Sie waren 2018 das nächste große Ding im Marketing: die Influencer. Darunter versteht man Internetnutzer, die sich eine große Gefolgschaft erarbeitet haben. Ihnen folgen auf Instagram und YouTube bis zu mehreren Millionen Menschen. Anders als die klassischen Prominenten versuchen die Influencer aber, als normale Menschen herüberzukommen und authentisch zu sein.

Marketingstrategen benutzen diesen Effekt ähnlich wie die klassischen Testimonials: Die Kunden vertrauen dem Werbenden, weil sie ihn als Ihresgleichen ansehen. Heute kann jeder zum Star werden und nichts bindet Fans an einen Influencer mehr als wenn man sieht, dass dieser es von einem unbekannten Blogger zum Star geschafft hat.

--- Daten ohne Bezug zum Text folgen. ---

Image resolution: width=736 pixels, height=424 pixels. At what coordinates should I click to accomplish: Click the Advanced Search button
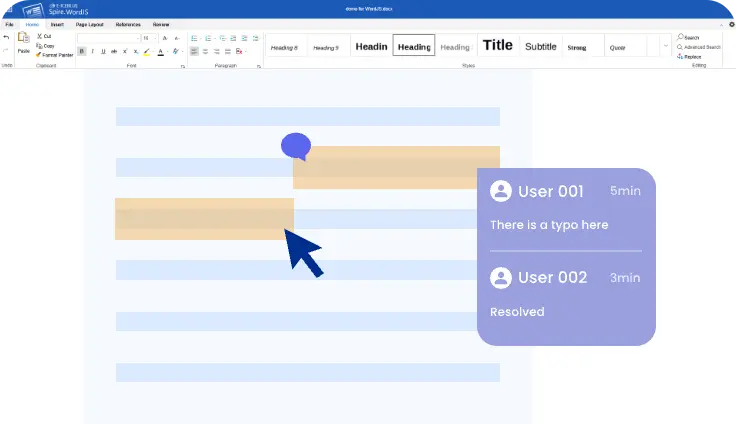(700, 47)
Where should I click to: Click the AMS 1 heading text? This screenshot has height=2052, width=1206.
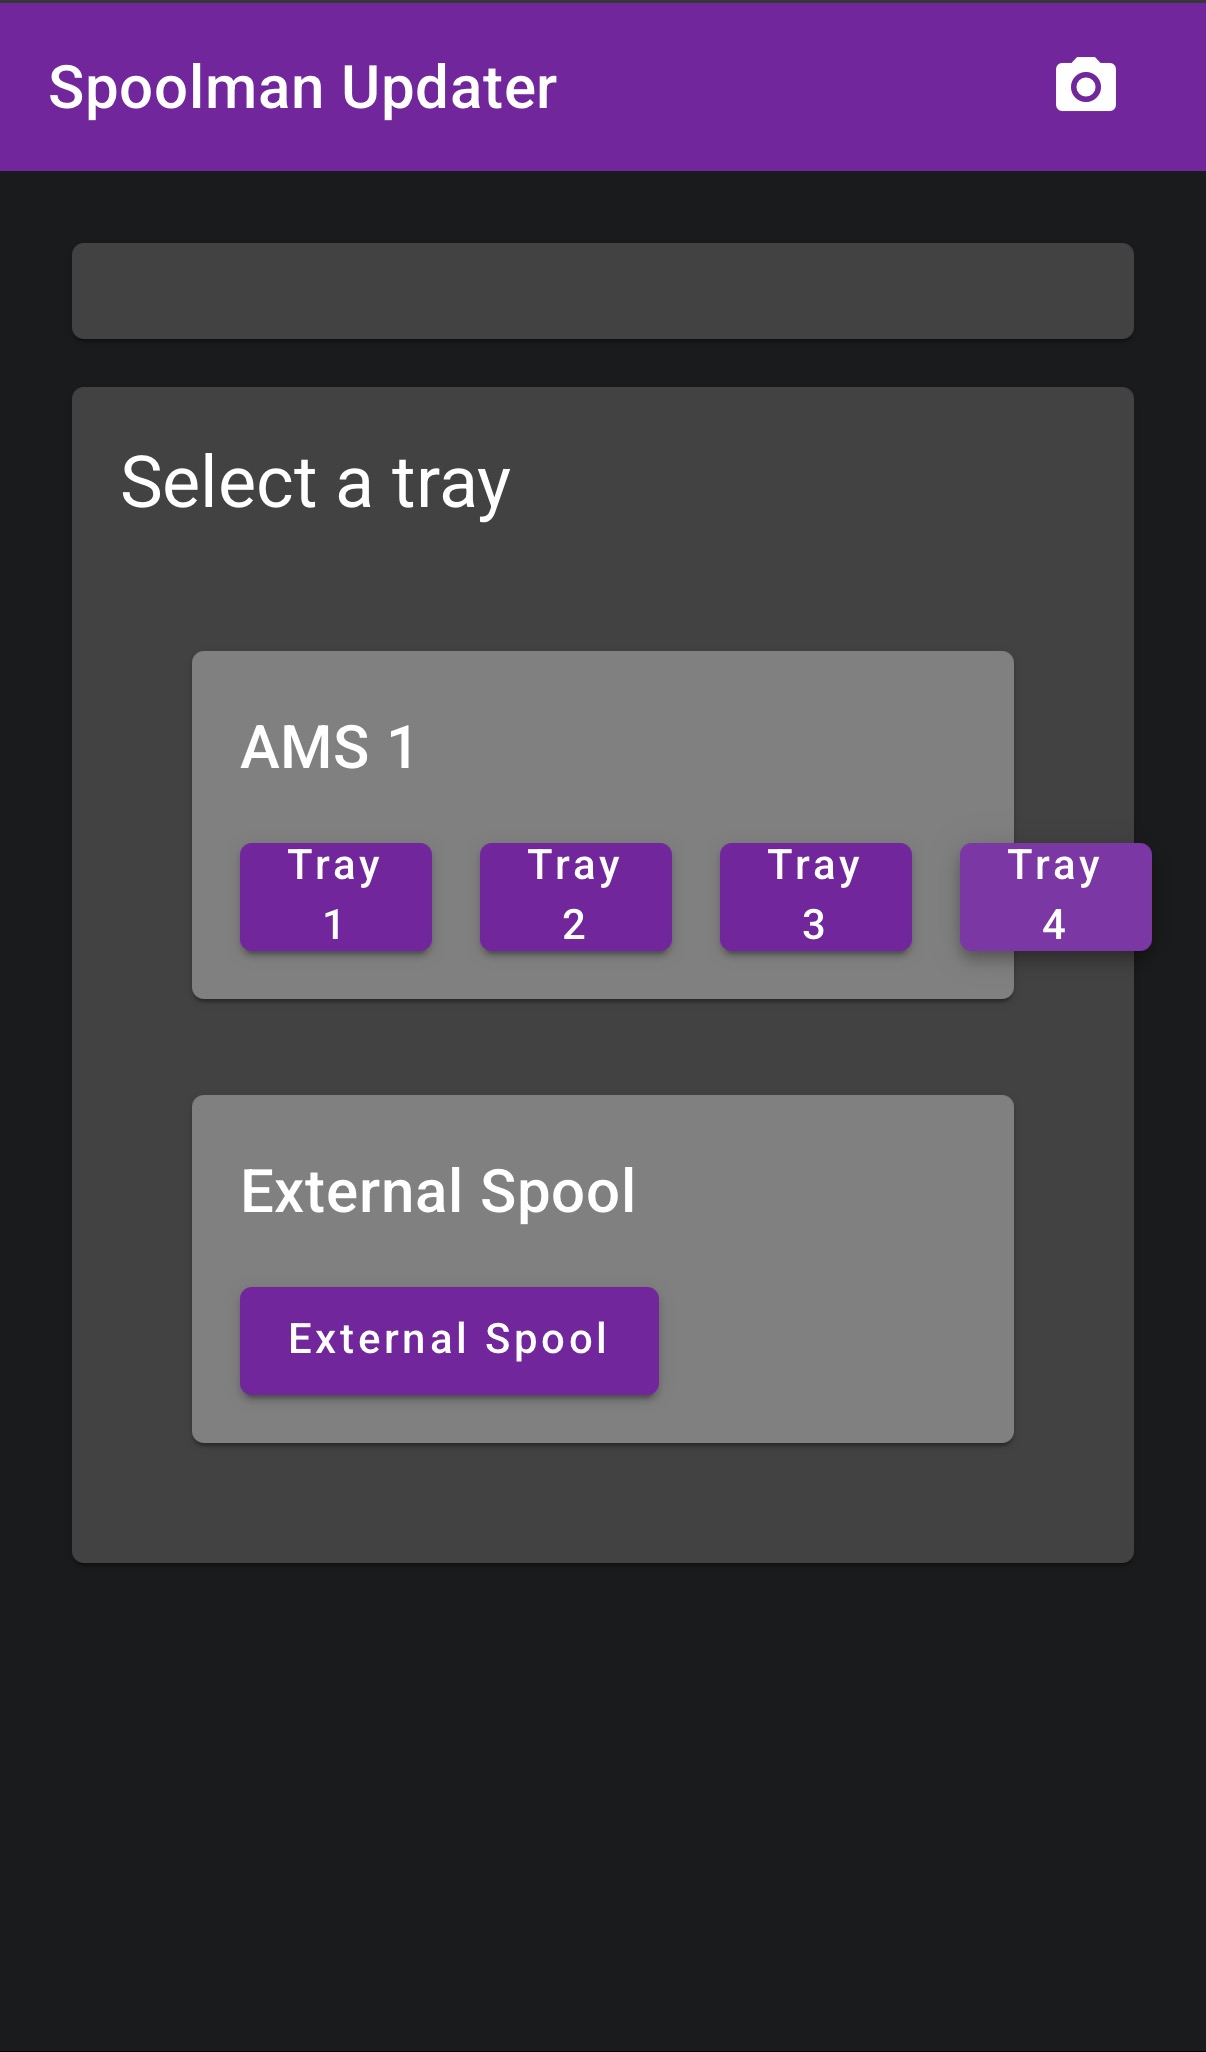coord(328,747)
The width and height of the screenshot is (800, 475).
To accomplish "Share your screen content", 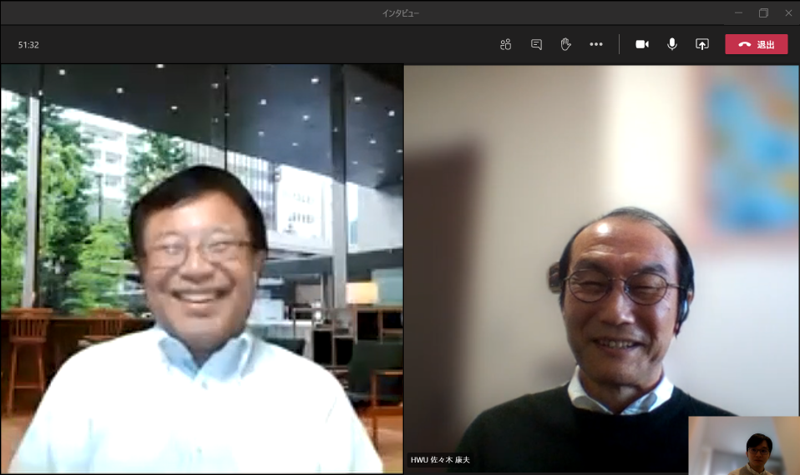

Leute wie Riccardo Simonetti oder Mode-Ikone Masha Sedgwick haben hunderttausende Fans und sind gegen ein nicht unerhebliches Entgelt gerne bereit, für Produkte und Dienstleistungen zu werben. Gerade in den Anfangstagen der Influencerkampagnen war das noch überaus erfolgreich, weil es nicht als Werbung gekennzeichnet werden musste. Damit ist es aber vorbei.

Kosmetik verkauft sich besonders gut

Dennoch gibt es nach wie vor Branchen, bei denen die Influencer-Strategie im Marketing-Mix eine große Rolle spielt. Im Bereich Mode und Kosmetik berichtet Firmen von erheblichen Steigerungen in den Verkäufen, wenn ein bestimmtes Produkt angepriesen wird. Einige Untersuchungen sagen, dass in den jüngeren Zielgruppen jeder sechste Befragte ein Produkt gekauft hat, das von einem Influencer angepriesen wurde. Auch bei Gadgets kann man ein Umsatzplus verzeichnen.

Wie bei vielen Kampagnen ist es schwer, den direkten Zusammenhang herzustellen, wenn man keine Vergleichsdaten hat. Wer aber bereits vorhandene Produkte dann über Influencer bewirbt, kann recht gut einen feststellen, ob dies einen Anstieg bringt. Auch hier sind aber gute Kenntnisse der Zielgruppe wichtig: Mit Influencern erreicht man vor allem die unter 29-Jährigen. Das kann auch erklären, warum bislang Reise-Kampagnen kaum große Umsätze brachten – die Fans der Influencer haben schlicht kein Geld, in teuren Hotels abzusteigen oder um zwei Wochen Yoga in Asien zu machen.